Annie Zaidi, a freelance writer and journalist whose work includes reportage, essays, short stories, poetry and plays, is the winner of the Nine Dots Prize 2019 – 2020. In autumn 2019 she spent some time at CRASSH as a visiting fellow.

Q. Annie Zaidi, what is your book Bread, Cement, Cactus about?

It is a memoir of my attempts at grounding myself in the cultural, political, physical and emotional landscape of my childhood and adult life, up until 2019. The title refers to some of the key aspects of my own story: I spent much of my childhood in an industrial township where cement was manufactured, and in a dry region where cactus grew wild. However, the title is also a reference to the compulsions that drive most people away from the place they have long considered home – bread, of course, but also loosening of bonds between people, and the prickly aspects of a local socio-political climate. Attached to my own memories were several unresolved questions: why did I feel so out of place in the place where I grew up? Who might have felt at home in that place and why didn’t I know what lay beyond the gates of the colony? Is it possible to feel the same attachment to your birthplace if the name of the place is changed? Questions such as these led me to examine my own history against the Partition of India, and social patterns such as marital dislocation, gender inequity, migration patterns in eastern Uttar Pradesh, nativism and a cosmopolitan metropolis like Mumbai, and challenges posed to citizenship.

Q. What drew you to the subject of the Nine Dots Prize question “Is there still no place like home?” and what do you find particularly interesting about it?

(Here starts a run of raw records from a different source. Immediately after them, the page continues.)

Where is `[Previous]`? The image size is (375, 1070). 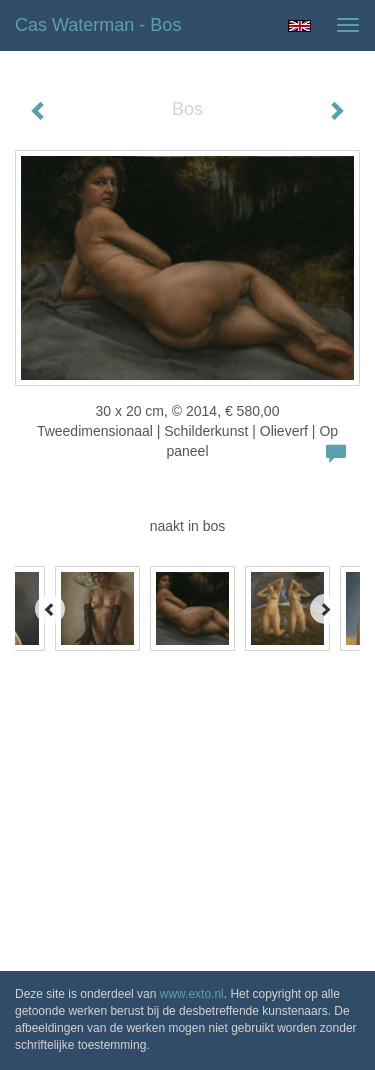
[Previous] is located at coordinates (50, 609).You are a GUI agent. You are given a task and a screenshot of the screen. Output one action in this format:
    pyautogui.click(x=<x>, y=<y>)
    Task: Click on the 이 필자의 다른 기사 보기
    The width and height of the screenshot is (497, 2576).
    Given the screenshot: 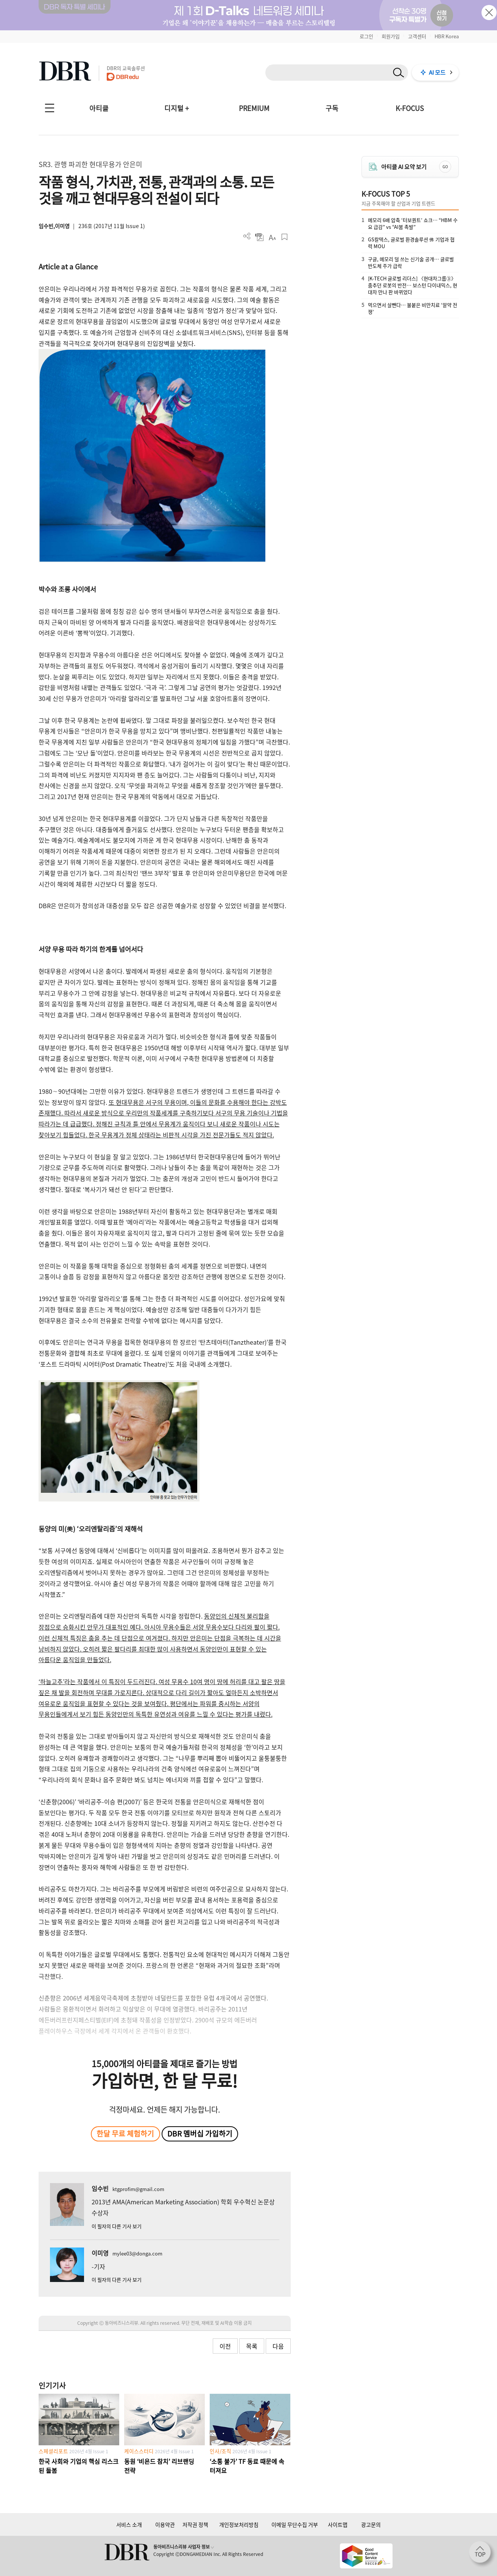 What is the action you would take?
    pyautogui.click(x=117, y=2226)
    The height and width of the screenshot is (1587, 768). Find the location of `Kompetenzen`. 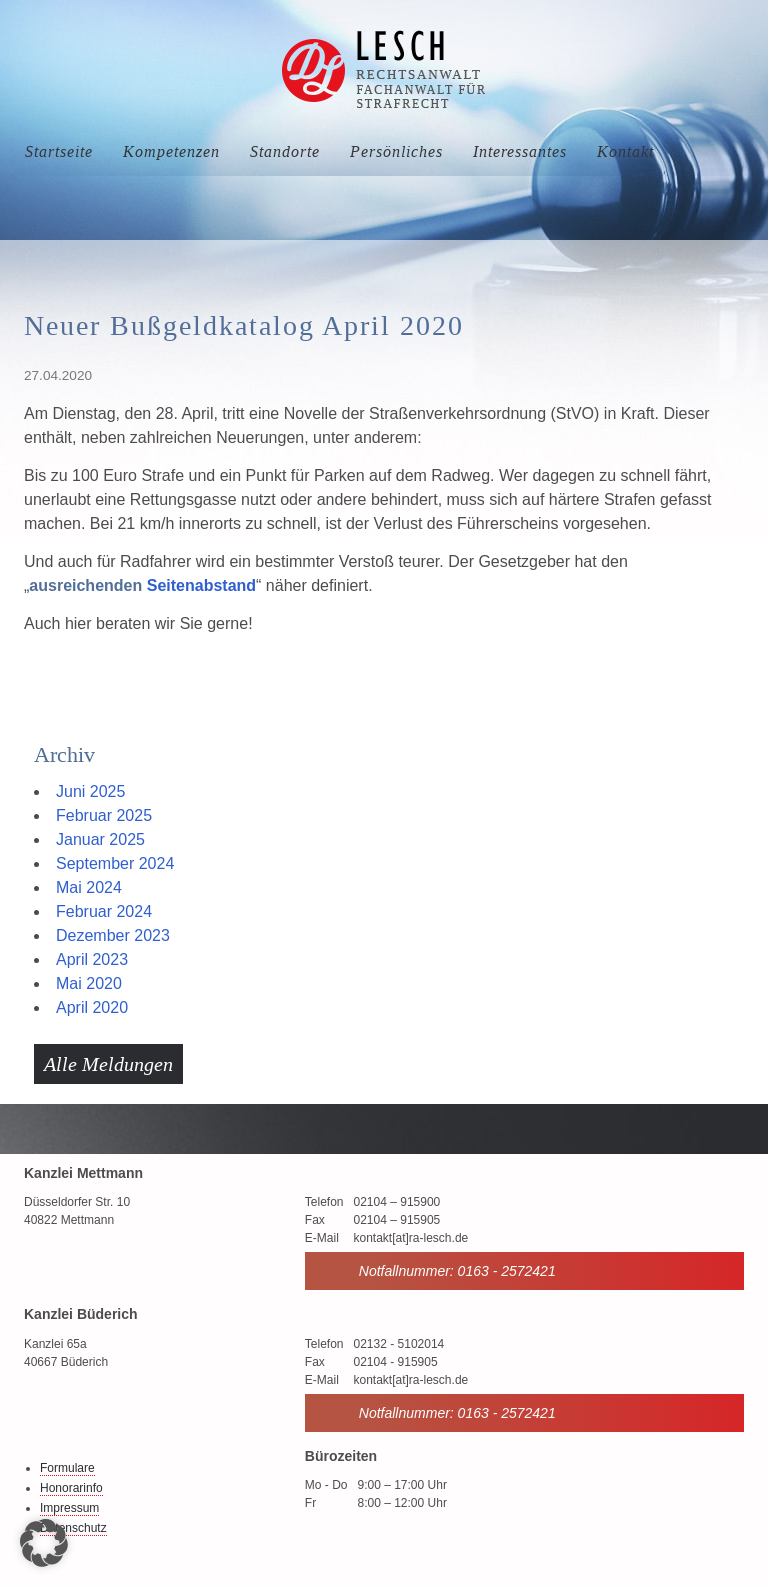

Kompetenzen is located at coordinates (171, 151).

Home and belonging have always been of interest to me, perhaps because I found it difficult to define myself clearly without reference to a particular place. Broad-brush identities – religion, nation, ethnicity – were not enough. I noticed too that many other people identify with a micro-geography. They might take the name of a state or a city in relation to themselves but their inner compass was often a particular suburb, or a village. I was interested in what makes people identify with a particular place. More importantly, I was interested in why I was failing to identify myself with similar ease. To understand that, I had to look at my family and how it was different from the majority, how lived experiences determine inner and outer location. Besides that, ‘place’ is central to political discourse. Where you are from is a crucial question, for it is linked to civil and political rights. Wherever you are from is also where you have a right to be.

Q. Around which themes did you decide to structure the book, and to what end?   

The book was structured as a series of reflections upon cities or townships with which I have a personal relationship, and the social and political processes that gave shape to these relationships. These are all places in India – Sirohi, Mumbai, Allahabad, Azamgarh-Mau, Lucknow – and I wanted to examine the reasons underlying my attachment to, my identification with, each of these. It was equally important to examine why it was not possible for me to fully belong in a particular place. Sentiments have as much to be with cultural and familial history as they do with historic contestations of power, and my history is linked to the history of the Indian Subcontinent itself. In the course of writing, I also added language and gender as additional ‘locations’ wherein a person can be afforded or denied a feeling of safe refuge, or of being ‘at home’.

Q. In your view, wherein lies the book’s main contribution to our understanding of home and belonging?

In my culture, we are not encouraged to talk about our own contribution to anything (joke). Or, perhaps, not so much of a joke. This word ‘contribution’ has flustered me and it is interesting for that reason, because it brings me back to the question of how to ‘locate’ the self. If the question had been framed as how I have developed my own understanding of home and belonging, I would have described the actual contribution (and my instinct tells me to write ‘attempted contribution’ because that is more culturally correct). To suggest that the book is adding to anybody else’s understanding feels mildly inappropriate. I wonder if it is rooted in a culture where even proud scholars had described themselves as ‘nacheez’, or a non-thing. The assumption was that the person one was talking to was fully aware that one did not, in fact, consider oneself a non-thing and could not be treated as such. To try and answer the question: I believe that emotive subjects such as ‘home’ and belonging, can only be understood as personal narratives located in particular sociological, historical and political frameworks. The book positions ‘home’ as an amorphous, changeable thing as well as an unchanging continuum experienced through language, tradition, memories, sentimental attachments, great and small disruptions of physical boundaries and borders, and contemporary political rhetoric.

Q. What would readers be surprised to learn about in your book? 

I myself was somewhat surprised to discover how much of my feelings about ‘home’ had to do with safety, and the right to inhabit and assert one’s own culture, and therefore also how fluid the notion of home is. I had assumed that an individual’s sense of belonging was fairly static and that, even if one’s postal address changed, one’s emotional anchorage would remain attached to roughly the same region. In the course of researching and writing this book, I became aware that home is, in fact, an idea that is subject to constant assessment and negotiation.